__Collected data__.
-- Opening Marker --
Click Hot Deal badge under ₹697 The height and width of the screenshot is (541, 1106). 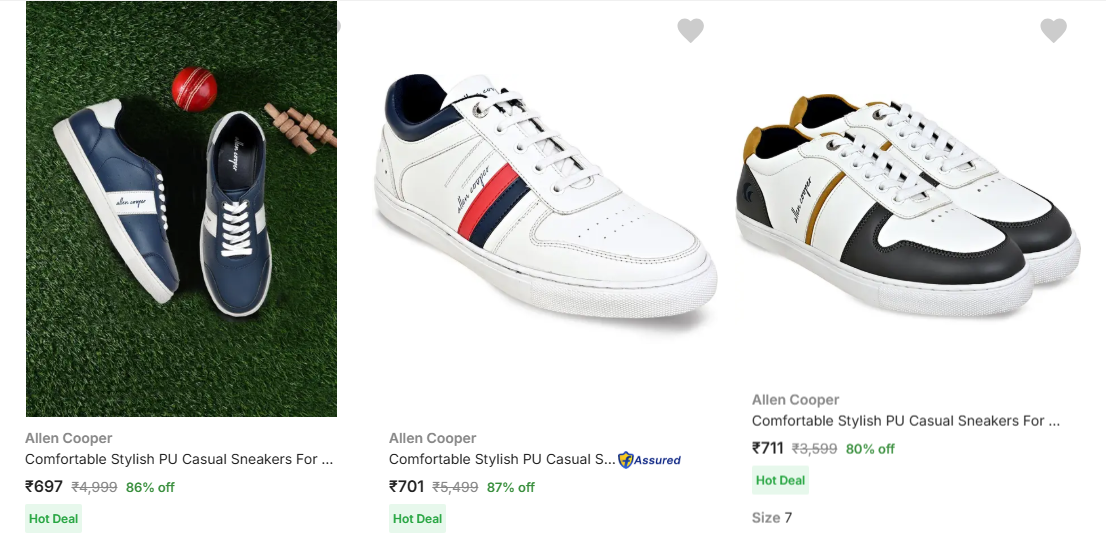click(x=53, y=518)
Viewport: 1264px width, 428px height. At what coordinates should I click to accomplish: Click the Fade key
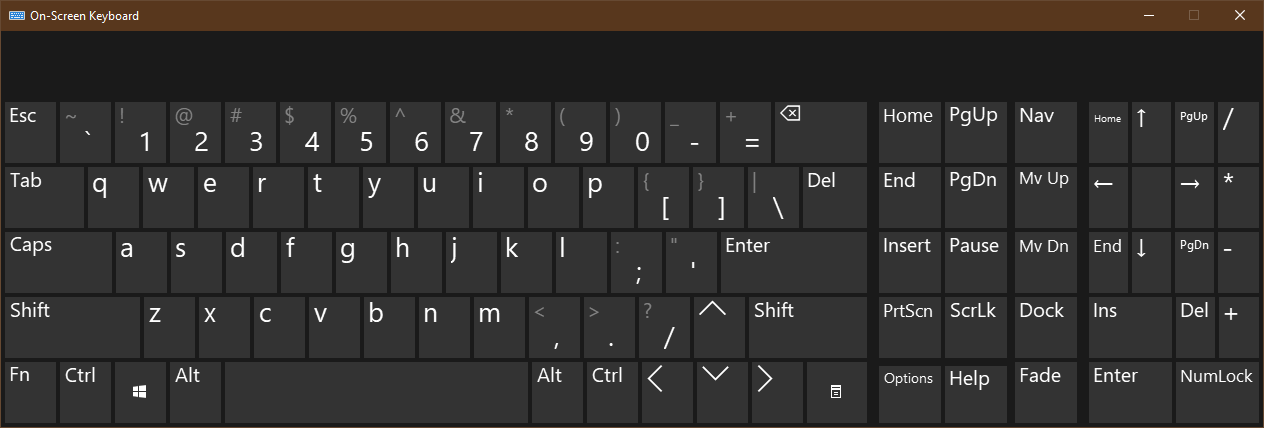[x=1046, y=392]
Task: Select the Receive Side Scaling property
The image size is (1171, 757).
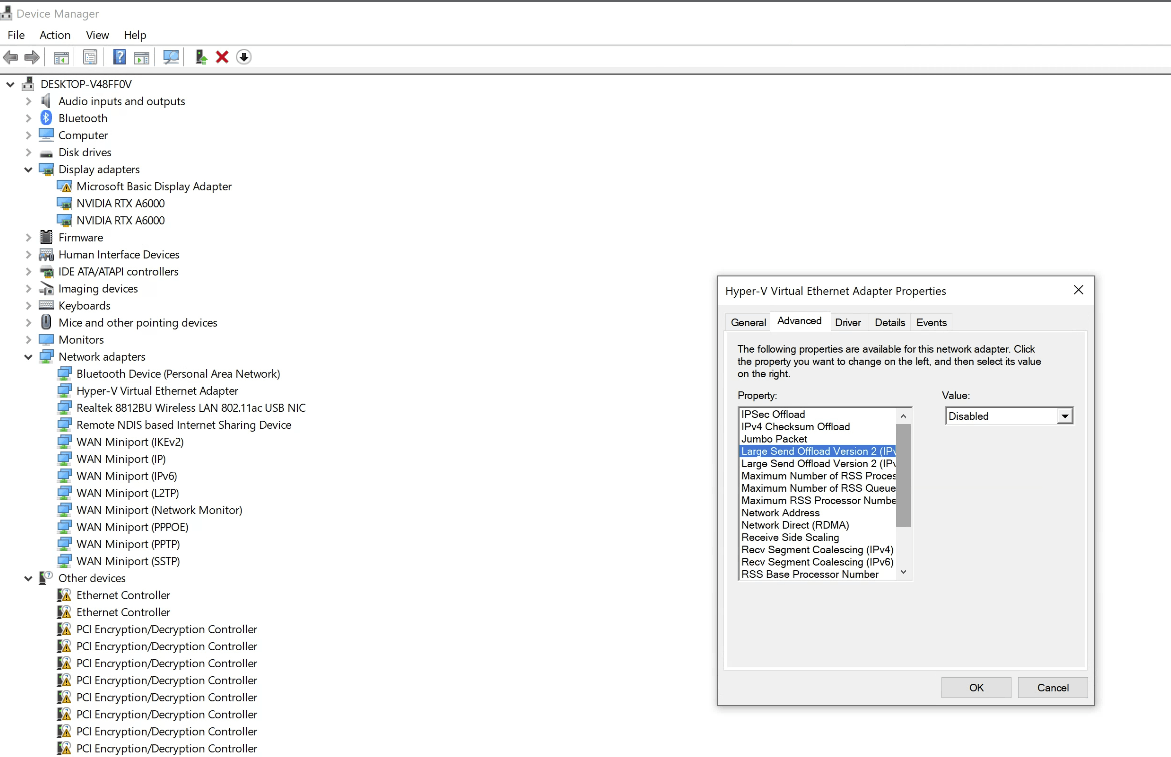Action: pos(791,537)
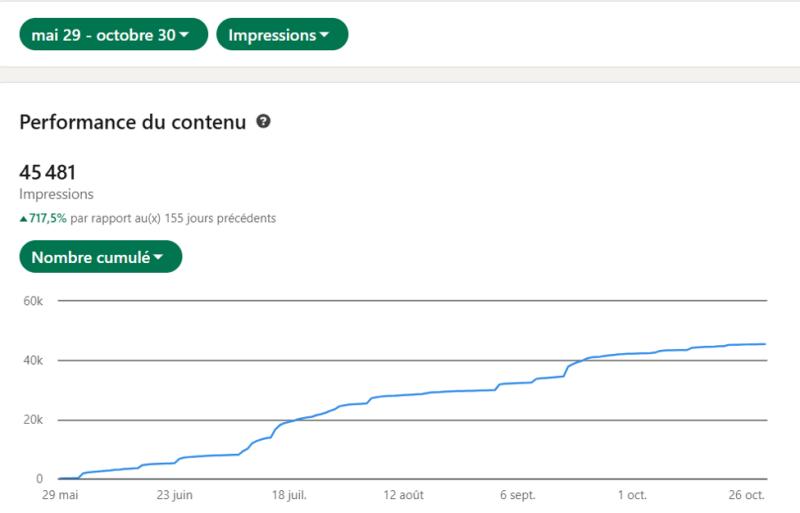Expand the green Impressions metric dropdown
Viewport: 800px width, 513px height.
click(282, 35)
-- Closing Marker --
__Task item__.
I would like the lines from the one with "Viewport: 1264px width, 428px" through the last line of the data above retyped exactly, with pictures left out, please.

__Exercise result__.
Viewport: 1264px width, 428px height. At what coordinates should I click to accomplish: Click the Fade key
[x=1046, y=392]
Task: Select the Receive Side Scaling property
The image size is (1171, 757).
Action: pos(791,537)
Expand the green Impressions metric dropdown
Viewport: 800px width, 513px height.
click(282, 35)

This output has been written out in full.